> Given problem
In the passage on Iraq below, rename "Old George" as "George the Elder" and write out the stretch from "How Old George" through "much they knew." with that change.

> Given text
==================================================
All told, Iraq has a population of about eighteen million. The 500,000 kids lost to date thus represent something on the order of 25 percent of their age group. Indisputably, the rest have suffered - are still suffering - a combination of physical debilitation and psychological trauma severe enough to prevent their ever fully recovering. In effect, an entire generation has been obliterated.

The reason for this holocaust was/is rather simple, and stated quite straightforwardly by President George Bush, the 41st "freedom-loving" father of the freedom-lover currently filling the Oval Office, George the 43rd: "The world must learn that what we say, goes", intoned George the Elder to the enthusiastic applause of freedom-loving Americans everywhere.

How Old George conveyed his message was certainly no mystery to the US public. One need only recall the 24-hour-per-day dissemination of bombardment videos on every available TV channel, and the exceedingly high ratings of these telecasts, to gain a sense of how much they knew.

In trying to affix a meaning to such things, we would do well to remember the wave of elation that swept America at reports of what was happening along the so-called Highway of Death: perhaps 100,000 "towel-heads" and "camel jockeys" - or was it "sand niggers" that week? - in full retreat, routed and effectively defenseless, many of them conscripted civilian laborers, slaughtered in a single day by jets firing the most hyper-lethal types of ordnance. It was a performance worthy of the Nazis during the early months of their drive into Russia. And it should be borne in mind that Good Germans gleefully cheered that butchery, too. Indeed, support for Hitler suffered no serious erosion among Germany's "innocent civilians" until the defeat at Stalingrad in 1943. <8>

There may be a real utility to reflecting further, this time upon the fact that it was pious Americans who led the way in assigning the onus of collective guilt to the German people as a whole, not for things they as individuals had done, but for what they had allowed - nay, empowered - their leaders and their soldiers to do in their name.

If the principle was valid then, it remains so now, as applicable to Good Americans as it was the Good Germans. And the price exacted from the Germans for the faultiness of their moral fiber was truly ghastly.

Returning now to the children, and to the effects of the post-Gulf War embargo - continued bull force by Bush the Elder's successors in the Clinton administration as a gesture of its "resolve" to finalize what George himself had dubbed the "New World Order" of American military/economic domination - it should be noted that not one but two high United Nations officials attempting to coordinate delivery of humanitarian aid to Iraq resigned in succession as protests against US policy.

One of them, former UN Assistant Secretary General Denis Halliday, repeatedly denounced what was happening as "a systematic program ... of deliberate genocide". His statements appeared in the New York Times and other papers during the fall of 1998, so it can hardly be contended that the American public was "unaware" of them. Shortly thereafter, Secretary of State Madeline Albright openly confirmed Halliday's assessment. Asked during the widely-viewed TV program Meet the Press to respond to his "allegations", she calmly announced that she'd decided it was "worth the price" to see that US objectives were achieved.
==================================================
Data lines:
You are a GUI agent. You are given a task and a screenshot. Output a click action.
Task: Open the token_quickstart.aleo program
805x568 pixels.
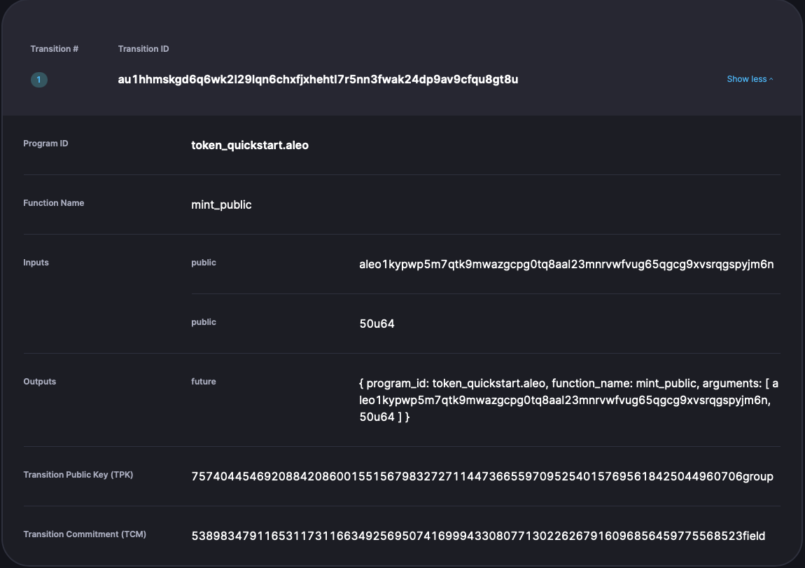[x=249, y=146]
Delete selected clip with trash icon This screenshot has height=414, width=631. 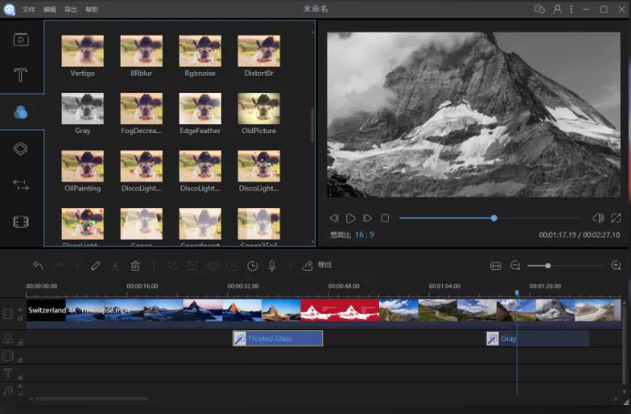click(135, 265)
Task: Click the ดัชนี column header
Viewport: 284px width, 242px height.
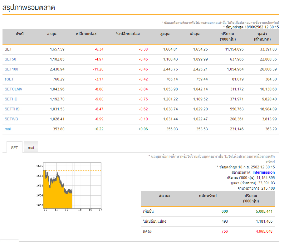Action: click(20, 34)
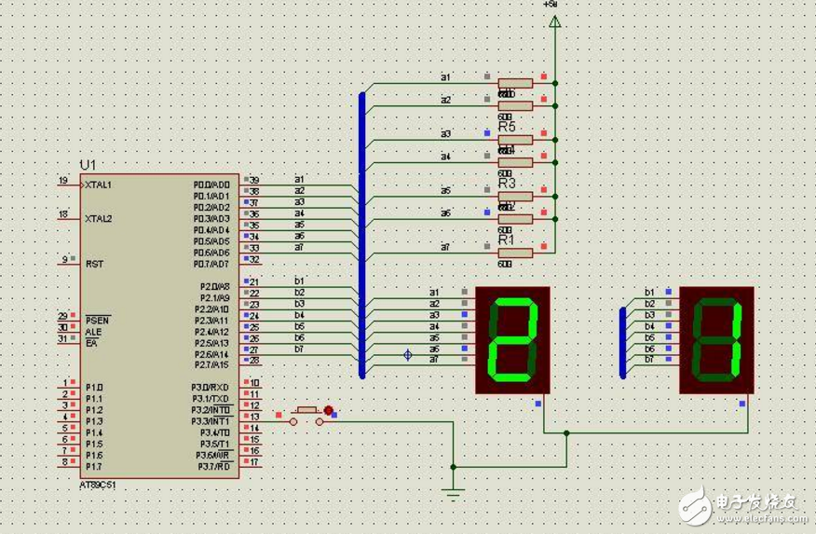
==================================================
> Answer to the task
How George the Elder conveyed his message was certainly no mystery to the US public. One need only recall the 24-hour-per-day dissemination of bombardment videos on every available TV channel, and the exceedingly high ratings of these telecasts, to gain a sense of how much they knew.